Use locale aware functions whenever possible. If the object itself does not have a locale associated with it, then there are other places to get the locale. Check the user preferences for the locale, if your software has a setting for it (which it should). When that's not available, poll the system for the current locale. Remember to get the locale relevant to the person viewing the data, namely, the client. Server locales will differ from client locales.

Query the paper and page preferences before formatting documents for printing. Page/paper size changes with locale as well.

Graphical images

Graphical images are expensive to create, and are almost as expensive to modify. English product is usually sold all over the world. Taking these two premises into account, product graphics should be universally acceptable if at all possible.

Here are some basic guidelines for creating universally acceptable graphics:

Human figures, body parts, and especially hands should be avoided at all costs!



The problem with human figures is manifold: is it female or male, what is it wearing, what color is its skin and hair, what position is the body in, what is the figure doing? Obviously in some cultures, certain types of dress are inappropriate, whereas they are standard in other cultures. People of one sex may not be allowed to perform certain tasks in some cultures, but in others they are the primary performers of these tasks. In different parts of the world, people identify with different skin and hair color on the figures. The only acceptable human figure is a stick figure with no clothes, no hands with fingers, and no hair.

With body parts, the difficulty lies not only in which body part is being represented, but what position it is in, where it is cut off, and how it is cut off.

Hands - don't even try. There's not a hand position around which isn't offensive somewhere. And there is no hand position with universal meaning. Really. Don't forget.

No animals should be used to represent anything other than the actual animal.

Consider this graphic:

OK for the USA, maybe, but not ideal for India!

And this one:

Is this a pet? Is it a farm animal? Is it food? Depends on where you are.

Animals are powerful symbols in many cultures, and there is no universal animal symbol template. Bottom line; don't use them unless you're representing the actual animal.

Puns on English words, pictorial representations of English words, and graphics containing words are not universal.

Representing an English word with a picture of something that shares the same word but has a different meaning does not translate. For example, in one product there was an icon for representing staging. The icon was a picture of a theater stage. While this works in English, it doesn't work in other languages.

Is this a home? How about this?

Is either one of them related to a home page on the Web?

Another more common example is using a picture of a musical note to represent a message note. Again, this makes no sense to people who do not speak English.
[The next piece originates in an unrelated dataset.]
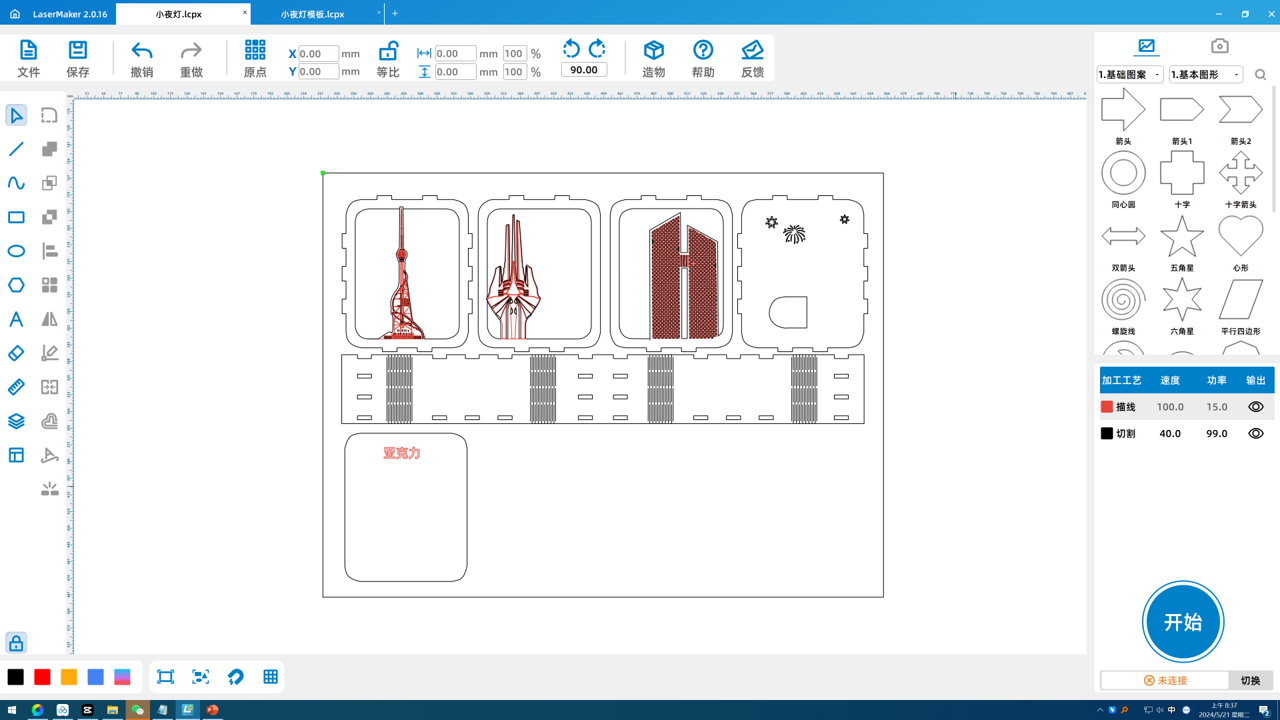Hide the 描线 layer output

coord(1255,407)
Text in graphics can be a real nightmare. If the product is to be localized, then the graphics have to be altered at great expense. Simply use some sort of image, and keep the text separate. Use numeric callouts and place the descriptions in text above or below the graphic. If there is no way around putting the text in the graphic, follow all these guidelines:

  1. Make sure there is plenty of expansion room for the text portion of the graphic. Translations into alphabetic languages can more than double in width, and ideographic languages tend to expand vertically.
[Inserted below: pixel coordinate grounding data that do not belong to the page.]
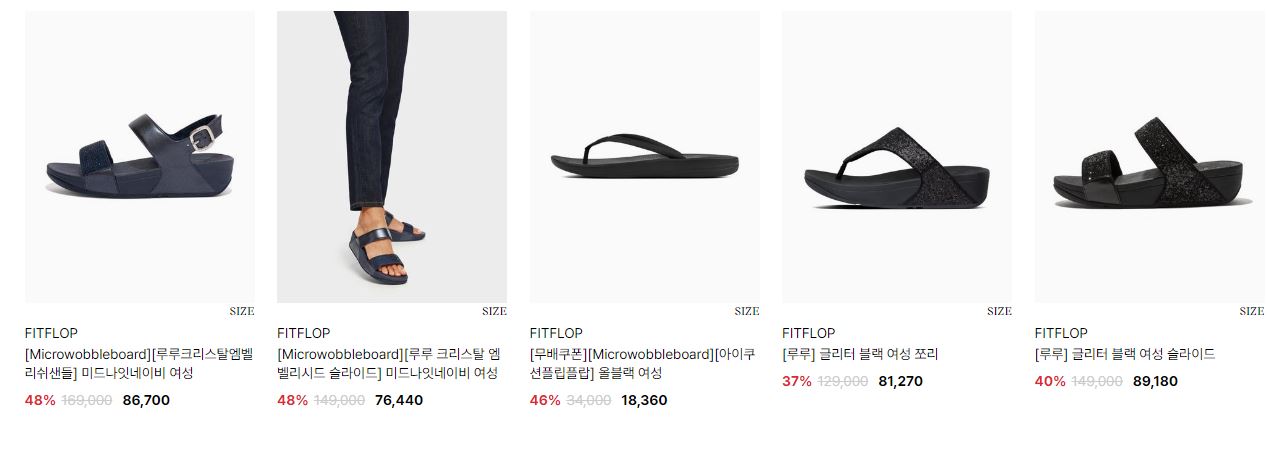Open [루루] 글리터 블랙 여성 쪼리 title
This screenshot has height=459, width=1268.
point(860,354)
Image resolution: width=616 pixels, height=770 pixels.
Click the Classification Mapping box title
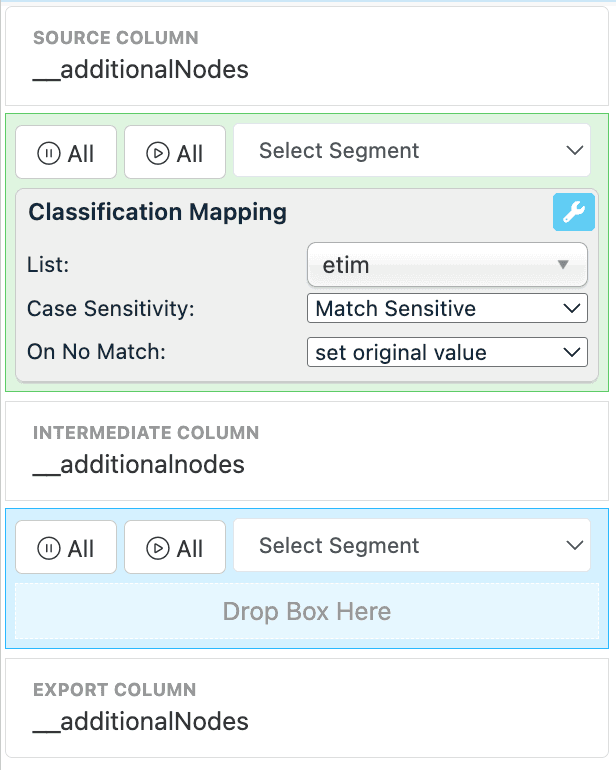point(158,212)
  2. Allow the font size to change. If a small font is needed in order to make the text fit, then the graphic needs to be redesigned, since it will not be translatable.

  3. Separate the text from the graphic in layers, at least for sourcing purposes. Save the graphic without text as a sort of blank, and provide that to the localization team.

Some objects are culture-specific, so verify that a particular object used in a graphic is universally understood.

Take a look at this graphic:

What is it? Where is it used? Who has one that looks like this? The red flag is up - what does that mean? In real life? Online?

The answers are that this is a US rural mailbox. People who have this sort of mailbox do not need to mail their outgoing letters in an official post box. Instead, the postal carrier will pick up outgoing mail for them, as well as delivering the incoming mail. If someone has outgoing mail, they raise the red flag. The postal carrier will lower it after picking up the outgoing letters. But online, the raised red flag is used to indicate that there is newly delivered mail in the mailbox. So not only has a location-specific symbol been used, but also it has been used incorrectly.

This is a perfect example of an assumption that everyone in the world would understand that a picture of a US rural/suburban mailbox is a mailbox. The difficulty is finding a single object that would universally illustrate a mailbox. In this case, the shape of the mailbox cannot be meaningful - mailboxes around the world come in all shapes and sizes. Instead focus on the purpose of the mailbox, as a place to receive mail. Make the box simple, and put an obvious letter or stack of letters in it. A basic letter image is universally understood, so work from there.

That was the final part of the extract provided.